# A pair of 8-spot way tickets offer mixed bag of wins

Aug 23, 2005 12:44 AM

This week’s column is a tale of two tickets.

I have used two different 8-spot payout rates to demonstrate the importance of frequency of win to the player.

I adjusted the payouts on each ticket to provide the same house percentage ( 25.25%) on each ticket. First, a little refresher on the odds against each catch on an 8-spot ticket:

Catch: Odds for one:

4 / 8 12.27

5 / 8 54.64

6 / 8 422.53

7 / 8 6,232.27

8 / 8 230,114.61

Let’s assume that under all circumstances you plan to play keno until you go broke, until your bankroll is exhausted.

Let’s also agree that this analysis will not be rigorous, but will be a "rough and ready" approximation to the real world.

Since both tickets below have the same house percentage and the same price, it follows that given an equal bankroll, both tickets will deplete your bankroll in the same number of games, on the average.

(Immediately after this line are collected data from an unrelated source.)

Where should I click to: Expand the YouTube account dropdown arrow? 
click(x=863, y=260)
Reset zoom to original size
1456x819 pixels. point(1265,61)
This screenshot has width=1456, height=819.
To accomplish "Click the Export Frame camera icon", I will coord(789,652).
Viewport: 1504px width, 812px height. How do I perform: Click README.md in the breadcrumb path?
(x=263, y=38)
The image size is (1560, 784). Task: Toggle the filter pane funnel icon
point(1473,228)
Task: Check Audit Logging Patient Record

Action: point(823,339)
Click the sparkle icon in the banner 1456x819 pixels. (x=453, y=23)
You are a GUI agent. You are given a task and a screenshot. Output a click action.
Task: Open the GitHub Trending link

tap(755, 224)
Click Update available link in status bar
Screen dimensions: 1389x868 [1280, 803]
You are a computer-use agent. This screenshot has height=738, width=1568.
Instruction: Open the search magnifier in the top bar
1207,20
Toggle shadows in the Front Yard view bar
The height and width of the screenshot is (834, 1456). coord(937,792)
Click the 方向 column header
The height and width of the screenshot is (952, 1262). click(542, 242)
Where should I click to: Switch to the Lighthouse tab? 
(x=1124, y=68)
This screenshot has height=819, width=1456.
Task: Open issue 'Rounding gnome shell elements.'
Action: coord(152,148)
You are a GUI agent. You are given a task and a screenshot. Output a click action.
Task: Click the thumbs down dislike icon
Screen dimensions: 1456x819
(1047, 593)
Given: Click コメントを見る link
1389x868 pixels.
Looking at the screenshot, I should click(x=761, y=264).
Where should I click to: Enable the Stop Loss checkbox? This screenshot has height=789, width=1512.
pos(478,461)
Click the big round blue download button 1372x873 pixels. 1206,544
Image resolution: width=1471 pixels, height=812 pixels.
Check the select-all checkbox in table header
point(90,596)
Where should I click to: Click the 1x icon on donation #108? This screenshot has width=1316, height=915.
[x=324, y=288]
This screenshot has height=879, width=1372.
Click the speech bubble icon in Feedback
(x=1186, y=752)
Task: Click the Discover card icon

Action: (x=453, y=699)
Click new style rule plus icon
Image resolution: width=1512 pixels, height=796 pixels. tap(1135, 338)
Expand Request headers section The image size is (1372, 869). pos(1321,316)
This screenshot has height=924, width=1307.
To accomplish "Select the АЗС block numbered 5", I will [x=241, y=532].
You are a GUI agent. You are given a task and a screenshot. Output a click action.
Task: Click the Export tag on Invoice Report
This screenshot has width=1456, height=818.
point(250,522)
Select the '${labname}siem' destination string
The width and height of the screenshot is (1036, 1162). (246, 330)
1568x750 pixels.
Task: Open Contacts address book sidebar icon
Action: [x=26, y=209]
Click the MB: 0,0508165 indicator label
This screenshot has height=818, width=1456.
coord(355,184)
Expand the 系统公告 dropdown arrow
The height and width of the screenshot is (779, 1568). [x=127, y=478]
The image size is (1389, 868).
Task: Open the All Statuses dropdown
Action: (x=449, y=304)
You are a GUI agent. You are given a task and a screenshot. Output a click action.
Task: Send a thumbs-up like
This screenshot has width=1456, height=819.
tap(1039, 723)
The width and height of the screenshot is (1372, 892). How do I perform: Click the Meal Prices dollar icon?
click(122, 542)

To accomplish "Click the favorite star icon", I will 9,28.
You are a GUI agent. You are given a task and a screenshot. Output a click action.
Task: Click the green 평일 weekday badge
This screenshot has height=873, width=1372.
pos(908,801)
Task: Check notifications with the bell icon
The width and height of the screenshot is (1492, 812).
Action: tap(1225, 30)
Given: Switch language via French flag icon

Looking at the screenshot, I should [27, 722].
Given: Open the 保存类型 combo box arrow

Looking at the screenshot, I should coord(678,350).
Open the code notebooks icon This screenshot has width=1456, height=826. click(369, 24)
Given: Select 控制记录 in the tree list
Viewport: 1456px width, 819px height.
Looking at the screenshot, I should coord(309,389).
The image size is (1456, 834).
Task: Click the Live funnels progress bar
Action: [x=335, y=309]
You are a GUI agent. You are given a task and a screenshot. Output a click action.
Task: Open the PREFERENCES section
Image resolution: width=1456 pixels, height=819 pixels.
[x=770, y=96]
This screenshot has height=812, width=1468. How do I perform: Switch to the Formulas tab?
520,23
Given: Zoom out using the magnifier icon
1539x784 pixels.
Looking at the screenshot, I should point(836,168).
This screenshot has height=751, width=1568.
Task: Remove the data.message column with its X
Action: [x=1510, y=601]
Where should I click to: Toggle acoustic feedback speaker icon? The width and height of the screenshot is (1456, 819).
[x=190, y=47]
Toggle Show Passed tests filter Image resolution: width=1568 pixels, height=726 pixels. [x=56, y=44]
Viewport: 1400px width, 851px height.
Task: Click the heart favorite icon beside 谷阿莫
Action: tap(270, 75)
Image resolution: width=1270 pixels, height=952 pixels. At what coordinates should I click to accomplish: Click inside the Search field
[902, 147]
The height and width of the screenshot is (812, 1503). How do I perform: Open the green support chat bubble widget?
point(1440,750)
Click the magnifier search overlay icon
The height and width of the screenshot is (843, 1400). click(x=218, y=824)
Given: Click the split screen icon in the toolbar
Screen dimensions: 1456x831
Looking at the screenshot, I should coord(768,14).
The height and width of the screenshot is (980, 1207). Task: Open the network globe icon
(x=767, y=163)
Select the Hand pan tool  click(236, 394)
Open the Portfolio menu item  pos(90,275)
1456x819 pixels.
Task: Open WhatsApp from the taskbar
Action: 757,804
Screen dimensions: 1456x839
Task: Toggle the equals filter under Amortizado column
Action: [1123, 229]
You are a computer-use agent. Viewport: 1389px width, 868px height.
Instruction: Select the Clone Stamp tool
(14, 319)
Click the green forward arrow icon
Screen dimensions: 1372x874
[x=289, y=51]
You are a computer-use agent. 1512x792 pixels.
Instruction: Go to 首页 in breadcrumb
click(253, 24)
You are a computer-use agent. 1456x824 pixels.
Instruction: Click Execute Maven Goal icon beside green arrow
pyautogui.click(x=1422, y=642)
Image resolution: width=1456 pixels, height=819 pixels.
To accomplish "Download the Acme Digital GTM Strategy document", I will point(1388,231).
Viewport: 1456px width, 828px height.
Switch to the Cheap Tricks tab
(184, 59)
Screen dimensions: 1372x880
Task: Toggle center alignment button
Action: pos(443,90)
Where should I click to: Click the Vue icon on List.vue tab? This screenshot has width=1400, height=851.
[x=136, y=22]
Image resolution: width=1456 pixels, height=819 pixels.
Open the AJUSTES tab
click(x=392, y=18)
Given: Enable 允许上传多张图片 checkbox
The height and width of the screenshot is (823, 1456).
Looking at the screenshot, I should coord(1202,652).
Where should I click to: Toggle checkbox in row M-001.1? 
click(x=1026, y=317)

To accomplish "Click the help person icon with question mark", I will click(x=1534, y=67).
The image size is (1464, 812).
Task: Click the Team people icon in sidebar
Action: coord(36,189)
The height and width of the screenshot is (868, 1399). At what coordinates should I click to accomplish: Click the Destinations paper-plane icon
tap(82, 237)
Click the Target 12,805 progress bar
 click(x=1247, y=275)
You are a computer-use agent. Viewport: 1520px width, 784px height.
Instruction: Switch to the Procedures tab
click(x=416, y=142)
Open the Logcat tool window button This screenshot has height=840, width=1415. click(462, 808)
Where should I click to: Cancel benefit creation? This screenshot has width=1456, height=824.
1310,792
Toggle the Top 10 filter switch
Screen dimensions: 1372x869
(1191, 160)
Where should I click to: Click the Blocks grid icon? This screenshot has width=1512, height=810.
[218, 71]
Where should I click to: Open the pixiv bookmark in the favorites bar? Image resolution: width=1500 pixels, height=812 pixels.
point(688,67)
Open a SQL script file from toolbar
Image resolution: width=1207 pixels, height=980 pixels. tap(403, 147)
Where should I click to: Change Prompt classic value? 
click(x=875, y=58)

In this case, given a bankroll of \$100, the average player can expect to play 396 games before depleting his or her bankroll, on either ticket.

Ticket A Ticket B

8 SPOT TICKET 8 SPOT TICKET

PRICE \$1.00 PRICE \$1.00

0 / 8 0.00 0 / 8 0.00

1 / 8 0.00 1 / 8 0.00

2 / 8 0.00 2 / 8 0.00

3 / 8 0.00 3 / 8 0.00

4 / 8 0.00 4 / 8 1.00

5 / 8 9.00 5 / 8 8.00

6 / 8 100.00 6 / 8 90.00

7 / 8 1,480.00 7 / 8 1,480.00

8 / 8 25,000.00 8 / 8 15,900.00

House Pct.= 25.25% House Pct.= 25.25%

The problem is that the mathematical average in this case does not represent reality very well. The average includes those lucky players who hit 6-, 7- and even 8-out-of-8. To get a better picture of the real world, it is better to use the median figure in this case.

Let’s assume that you are a lunch-time keno player, and that your bankroll is \$12. On either ticket, the mathematical average says that you can expect to play 47 games before tapping out. But playing ticket A, which pays only on 5-out-of-8 or more, you have only a 25% chance of winning anything within 12 games, and a 75% chance of tapping out.

Thus, the median player will play 12 games on this ticket and go broke. If you play ticket B, however, the median player will expect to win one push for 4-out-of-8, and will thus be able to play a 13th game, and consequently have an 8% better chance of hitting the big one!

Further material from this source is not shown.